▶ _Provided text_:
──────────
The White House National Security Council put out a tweet last week strongly encouraging groups running Microsoft Exchange Server to “take immediate measures to determine if they were already targeted.”
The warning came days after the Cybersecurity and Infrastructure Security Agency (CISA) ordered federal agencies to investigate for compromise and immediately implement a patch against the vulnerabilities.
In addition, The Washington Post reported that federal officials would meet this week to discuss establishing a “cyber unified coordination group” to respond to the Microsoft incident, which would be similar to a group established in December to respond to the Russian activity.
The White House did not respond to The Hill’s request for comment on these actions.
Biden is facing the new challenges with key posts in his administration open.
The president appointed former National Security Agency cyber lead Anne Neuberger to serve as deputy national security advisor for cyber and emerging technology, but he had not yet formally nominated individuals to serve as White House cyber czar, recently established by the annual defense funding bill, and to lead CISA.
“The recent cybersecurity breaches underscore the immediate need to bolster our defenses,” Rep. Jim Langevin (D-R.I.), a key leader in the push to establish the cyber czar position, told The Hill on Monday. “The Biden administration is certainly placing an emphasis on the issue … however, the president needs to appoint a National Cyber Director as soon as possible to lead strategy implementation and ensure a whole-of-government response to significant cyber incidents.”
Michael Daniel, who served as White House cybersecurity coordinator during the Obama administration, stressed that filling these roles was essential to preventing these types of breaches.
“There is no substitute for getting people into jobs who develop policy proposals and then implementing those ideas,” Daniel, who currently serves as president and CEO of the Cyber Threat Alliance, told The Hill. “The administration deserves credit for prioritizing filling cybersecurity positions, but it needs to press forward with filling the remaining positions as expeditiously as possible.”
In addition to leadership concerns, a spokesperson for House Homeland Security Committee ranking member John Katko (R-N.Y.) told The Hill that Katko was pushing the Biden administration to be “more transparent and over communicate the actions they are taking and why with Congress and the American people” on cybersecurity.
The timing for the cybersecurity incidents also comes as Biden is working to establish his own foreign policy goals and relationships, including balancing holding nations such as Russia and China accountable for their actions, but also working collaboratively when possible.
──────────
▶ _Data under study_:
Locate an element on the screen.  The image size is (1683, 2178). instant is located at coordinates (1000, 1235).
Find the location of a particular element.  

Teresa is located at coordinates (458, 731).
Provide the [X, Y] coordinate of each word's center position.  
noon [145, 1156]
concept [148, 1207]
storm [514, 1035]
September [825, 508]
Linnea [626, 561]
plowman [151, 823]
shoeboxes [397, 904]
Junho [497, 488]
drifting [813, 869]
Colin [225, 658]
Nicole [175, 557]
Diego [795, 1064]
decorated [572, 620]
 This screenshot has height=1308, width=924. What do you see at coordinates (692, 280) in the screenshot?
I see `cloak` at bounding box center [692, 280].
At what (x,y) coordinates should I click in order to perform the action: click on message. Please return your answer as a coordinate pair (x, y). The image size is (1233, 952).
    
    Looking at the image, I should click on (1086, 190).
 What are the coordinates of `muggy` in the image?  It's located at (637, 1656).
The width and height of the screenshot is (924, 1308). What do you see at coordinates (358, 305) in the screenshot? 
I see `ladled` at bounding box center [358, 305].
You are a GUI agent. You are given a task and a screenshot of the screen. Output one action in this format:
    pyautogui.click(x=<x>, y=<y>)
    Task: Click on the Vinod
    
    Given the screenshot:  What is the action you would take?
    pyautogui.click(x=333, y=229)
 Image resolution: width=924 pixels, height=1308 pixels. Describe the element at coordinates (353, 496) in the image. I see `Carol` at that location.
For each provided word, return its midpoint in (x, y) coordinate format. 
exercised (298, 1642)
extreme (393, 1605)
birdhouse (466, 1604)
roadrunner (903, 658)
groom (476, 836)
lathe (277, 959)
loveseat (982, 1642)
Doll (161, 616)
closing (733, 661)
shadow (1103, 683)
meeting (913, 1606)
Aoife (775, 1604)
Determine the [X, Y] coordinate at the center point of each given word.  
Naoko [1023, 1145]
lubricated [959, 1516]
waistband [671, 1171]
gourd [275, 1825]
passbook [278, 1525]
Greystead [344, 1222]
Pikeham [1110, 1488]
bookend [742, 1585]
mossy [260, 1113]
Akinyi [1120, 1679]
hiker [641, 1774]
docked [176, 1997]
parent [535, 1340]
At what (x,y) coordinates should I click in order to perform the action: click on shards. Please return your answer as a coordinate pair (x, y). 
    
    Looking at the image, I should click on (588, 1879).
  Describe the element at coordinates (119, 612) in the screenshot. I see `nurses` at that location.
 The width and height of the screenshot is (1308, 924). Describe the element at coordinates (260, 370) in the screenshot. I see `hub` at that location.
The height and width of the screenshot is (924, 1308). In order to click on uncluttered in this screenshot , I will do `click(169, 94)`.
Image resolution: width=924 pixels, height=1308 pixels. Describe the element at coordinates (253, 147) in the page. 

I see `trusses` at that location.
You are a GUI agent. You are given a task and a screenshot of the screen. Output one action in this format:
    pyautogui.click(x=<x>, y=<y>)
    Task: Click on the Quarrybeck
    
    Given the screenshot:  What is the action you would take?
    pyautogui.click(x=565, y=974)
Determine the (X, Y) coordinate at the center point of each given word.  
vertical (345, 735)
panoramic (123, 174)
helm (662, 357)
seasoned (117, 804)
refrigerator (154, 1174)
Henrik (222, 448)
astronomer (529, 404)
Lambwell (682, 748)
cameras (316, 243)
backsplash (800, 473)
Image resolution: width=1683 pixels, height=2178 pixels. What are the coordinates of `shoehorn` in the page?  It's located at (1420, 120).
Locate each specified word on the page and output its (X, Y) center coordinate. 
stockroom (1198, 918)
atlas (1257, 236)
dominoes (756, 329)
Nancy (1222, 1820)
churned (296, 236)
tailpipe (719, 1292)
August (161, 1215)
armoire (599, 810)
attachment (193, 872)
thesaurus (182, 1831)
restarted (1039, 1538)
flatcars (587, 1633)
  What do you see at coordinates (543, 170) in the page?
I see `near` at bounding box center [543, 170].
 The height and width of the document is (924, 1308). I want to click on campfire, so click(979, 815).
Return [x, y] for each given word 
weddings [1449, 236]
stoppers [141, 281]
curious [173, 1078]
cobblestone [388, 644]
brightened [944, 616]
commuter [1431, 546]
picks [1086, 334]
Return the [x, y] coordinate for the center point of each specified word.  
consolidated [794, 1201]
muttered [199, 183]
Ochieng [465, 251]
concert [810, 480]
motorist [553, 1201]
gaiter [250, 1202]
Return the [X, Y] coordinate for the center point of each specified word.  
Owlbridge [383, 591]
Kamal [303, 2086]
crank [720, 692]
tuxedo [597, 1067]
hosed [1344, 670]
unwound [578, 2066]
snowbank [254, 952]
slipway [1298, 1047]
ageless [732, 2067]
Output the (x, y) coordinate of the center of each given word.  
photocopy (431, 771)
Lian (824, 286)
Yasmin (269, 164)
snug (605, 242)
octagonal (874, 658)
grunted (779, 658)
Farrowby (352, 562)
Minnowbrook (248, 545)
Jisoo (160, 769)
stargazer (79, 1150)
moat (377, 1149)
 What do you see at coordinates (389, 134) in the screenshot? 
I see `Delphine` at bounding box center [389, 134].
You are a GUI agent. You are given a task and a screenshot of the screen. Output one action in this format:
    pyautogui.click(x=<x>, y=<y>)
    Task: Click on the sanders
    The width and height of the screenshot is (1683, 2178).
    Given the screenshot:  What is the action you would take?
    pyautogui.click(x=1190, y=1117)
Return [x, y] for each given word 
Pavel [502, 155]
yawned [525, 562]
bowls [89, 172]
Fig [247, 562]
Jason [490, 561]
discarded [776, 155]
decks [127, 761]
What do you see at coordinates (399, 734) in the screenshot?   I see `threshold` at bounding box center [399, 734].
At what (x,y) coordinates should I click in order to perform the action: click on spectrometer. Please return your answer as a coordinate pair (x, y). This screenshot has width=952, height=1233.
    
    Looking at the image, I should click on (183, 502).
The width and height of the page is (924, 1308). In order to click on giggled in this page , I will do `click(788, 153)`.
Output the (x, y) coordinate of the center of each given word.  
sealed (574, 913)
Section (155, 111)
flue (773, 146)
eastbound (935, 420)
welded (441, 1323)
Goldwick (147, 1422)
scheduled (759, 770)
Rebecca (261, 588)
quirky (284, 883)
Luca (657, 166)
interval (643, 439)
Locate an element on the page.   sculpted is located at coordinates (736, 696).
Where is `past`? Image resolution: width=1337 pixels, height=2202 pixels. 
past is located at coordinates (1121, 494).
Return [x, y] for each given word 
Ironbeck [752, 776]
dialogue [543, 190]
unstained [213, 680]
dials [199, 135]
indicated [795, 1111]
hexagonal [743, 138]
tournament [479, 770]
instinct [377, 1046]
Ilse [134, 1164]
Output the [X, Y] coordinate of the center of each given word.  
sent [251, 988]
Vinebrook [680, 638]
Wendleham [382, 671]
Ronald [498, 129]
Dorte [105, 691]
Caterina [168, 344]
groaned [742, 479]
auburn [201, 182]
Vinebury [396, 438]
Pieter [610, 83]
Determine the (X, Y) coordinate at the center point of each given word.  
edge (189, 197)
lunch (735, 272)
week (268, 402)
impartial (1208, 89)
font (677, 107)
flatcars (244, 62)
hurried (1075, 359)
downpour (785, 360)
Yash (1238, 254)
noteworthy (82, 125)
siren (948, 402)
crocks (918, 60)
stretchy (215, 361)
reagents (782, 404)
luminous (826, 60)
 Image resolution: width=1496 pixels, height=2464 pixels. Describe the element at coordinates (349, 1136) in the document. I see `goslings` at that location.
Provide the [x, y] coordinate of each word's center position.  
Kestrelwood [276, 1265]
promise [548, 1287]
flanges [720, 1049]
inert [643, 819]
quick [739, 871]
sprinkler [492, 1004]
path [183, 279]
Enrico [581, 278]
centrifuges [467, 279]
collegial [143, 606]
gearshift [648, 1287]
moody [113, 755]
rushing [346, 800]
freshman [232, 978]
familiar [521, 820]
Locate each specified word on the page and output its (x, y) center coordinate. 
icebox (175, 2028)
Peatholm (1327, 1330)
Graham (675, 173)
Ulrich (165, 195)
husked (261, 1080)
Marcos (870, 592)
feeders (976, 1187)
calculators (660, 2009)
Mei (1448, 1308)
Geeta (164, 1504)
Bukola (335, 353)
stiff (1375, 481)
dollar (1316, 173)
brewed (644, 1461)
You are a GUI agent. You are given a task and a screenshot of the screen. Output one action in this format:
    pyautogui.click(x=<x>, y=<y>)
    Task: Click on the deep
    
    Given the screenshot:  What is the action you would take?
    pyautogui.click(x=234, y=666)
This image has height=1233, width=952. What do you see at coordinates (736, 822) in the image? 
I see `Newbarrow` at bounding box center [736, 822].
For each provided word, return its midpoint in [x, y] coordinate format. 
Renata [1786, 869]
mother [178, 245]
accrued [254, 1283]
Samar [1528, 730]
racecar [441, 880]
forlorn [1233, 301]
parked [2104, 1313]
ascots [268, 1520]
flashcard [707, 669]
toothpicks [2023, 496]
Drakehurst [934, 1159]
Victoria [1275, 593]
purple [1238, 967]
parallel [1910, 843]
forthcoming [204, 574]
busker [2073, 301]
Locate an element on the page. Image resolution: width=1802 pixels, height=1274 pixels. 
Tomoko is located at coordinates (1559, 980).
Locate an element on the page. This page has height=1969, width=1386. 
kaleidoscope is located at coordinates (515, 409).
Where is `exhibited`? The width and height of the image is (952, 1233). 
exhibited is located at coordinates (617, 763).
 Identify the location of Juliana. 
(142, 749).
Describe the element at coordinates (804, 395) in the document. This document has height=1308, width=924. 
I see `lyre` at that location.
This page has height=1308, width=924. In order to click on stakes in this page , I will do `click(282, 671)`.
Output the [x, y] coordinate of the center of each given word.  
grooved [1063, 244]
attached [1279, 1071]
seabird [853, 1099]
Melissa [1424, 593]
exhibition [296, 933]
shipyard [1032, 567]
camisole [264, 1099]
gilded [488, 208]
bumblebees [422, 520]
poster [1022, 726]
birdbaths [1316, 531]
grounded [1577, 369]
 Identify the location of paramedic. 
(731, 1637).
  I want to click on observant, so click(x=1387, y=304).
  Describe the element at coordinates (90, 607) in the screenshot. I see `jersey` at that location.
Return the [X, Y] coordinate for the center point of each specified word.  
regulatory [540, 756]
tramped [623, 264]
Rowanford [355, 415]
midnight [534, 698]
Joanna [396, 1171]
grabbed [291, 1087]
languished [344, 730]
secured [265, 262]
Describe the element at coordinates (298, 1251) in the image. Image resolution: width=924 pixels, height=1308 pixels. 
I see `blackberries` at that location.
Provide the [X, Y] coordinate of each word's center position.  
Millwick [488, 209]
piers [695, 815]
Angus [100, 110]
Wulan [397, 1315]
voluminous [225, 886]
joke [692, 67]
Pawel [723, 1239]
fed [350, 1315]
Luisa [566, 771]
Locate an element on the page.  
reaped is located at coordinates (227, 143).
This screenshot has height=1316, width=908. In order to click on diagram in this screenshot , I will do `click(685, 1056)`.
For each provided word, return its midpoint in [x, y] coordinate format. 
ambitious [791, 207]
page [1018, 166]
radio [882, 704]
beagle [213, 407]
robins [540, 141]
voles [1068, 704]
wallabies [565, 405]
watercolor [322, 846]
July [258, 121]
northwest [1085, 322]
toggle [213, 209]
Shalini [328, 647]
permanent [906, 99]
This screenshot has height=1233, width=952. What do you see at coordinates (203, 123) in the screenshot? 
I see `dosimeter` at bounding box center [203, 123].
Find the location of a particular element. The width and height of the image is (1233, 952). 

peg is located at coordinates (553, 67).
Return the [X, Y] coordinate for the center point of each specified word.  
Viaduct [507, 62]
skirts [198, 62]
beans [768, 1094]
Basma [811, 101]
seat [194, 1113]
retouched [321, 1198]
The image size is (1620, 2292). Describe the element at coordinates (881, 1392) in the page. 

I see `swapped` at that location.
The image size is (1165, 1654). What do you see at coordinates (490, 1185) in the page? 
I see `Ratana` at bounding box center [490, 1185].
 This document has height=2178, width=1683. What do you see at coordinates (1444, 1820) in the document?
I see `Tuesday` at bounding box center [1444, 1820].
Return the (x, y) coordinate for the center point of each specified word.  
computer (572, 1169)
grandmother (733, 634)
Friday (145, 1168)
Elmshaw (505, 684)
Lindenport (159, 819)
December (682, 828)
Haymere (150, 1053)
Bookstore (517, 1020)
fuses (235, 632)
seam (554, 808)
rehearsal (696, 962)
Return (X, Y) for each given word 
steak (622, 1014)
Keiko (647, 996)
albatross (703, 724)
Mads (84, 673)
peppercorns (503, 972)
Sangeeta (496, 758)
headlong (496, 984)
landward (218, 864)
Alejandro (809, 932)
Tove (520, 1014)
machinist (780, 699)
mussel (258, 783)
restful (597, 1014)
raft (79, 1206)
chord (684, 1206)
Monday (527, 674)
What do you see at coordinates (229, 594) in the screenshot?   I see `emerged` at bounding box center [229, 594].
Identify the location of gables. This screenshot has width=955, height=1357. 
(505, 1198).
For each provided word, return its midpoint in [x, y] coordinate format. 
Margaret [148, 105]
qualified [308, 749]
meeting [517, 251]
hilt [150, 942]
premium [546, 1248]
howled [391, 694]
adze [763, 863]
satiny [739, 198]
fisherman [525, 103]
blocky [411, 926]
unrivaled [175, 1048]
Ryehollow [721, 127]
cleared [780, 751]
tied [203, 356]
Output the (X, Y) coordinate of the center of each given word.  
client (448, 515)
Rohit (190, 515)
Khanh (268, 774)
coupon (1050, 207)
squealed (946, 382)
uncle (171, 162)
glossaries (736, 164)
──────────
▶ _Assignment_:
In the cybersecurity article, can you condense the paragraph beginning "The president appointed former National Security Agency" into a short list that keeps its main facts? The records were taken from a separate source.

▶ _Exercise result_:
- Biden appointed Anne Neuberger, formerly the National Security Agency's cyber lead, as deputy national security advisor for cyber and emerging technology.
- He had not yet formally nominated anyone to be White House cyber czar, a post recently established by the annual defense funding bill.
- He also had not yet formally nominated anyone to lead CISA.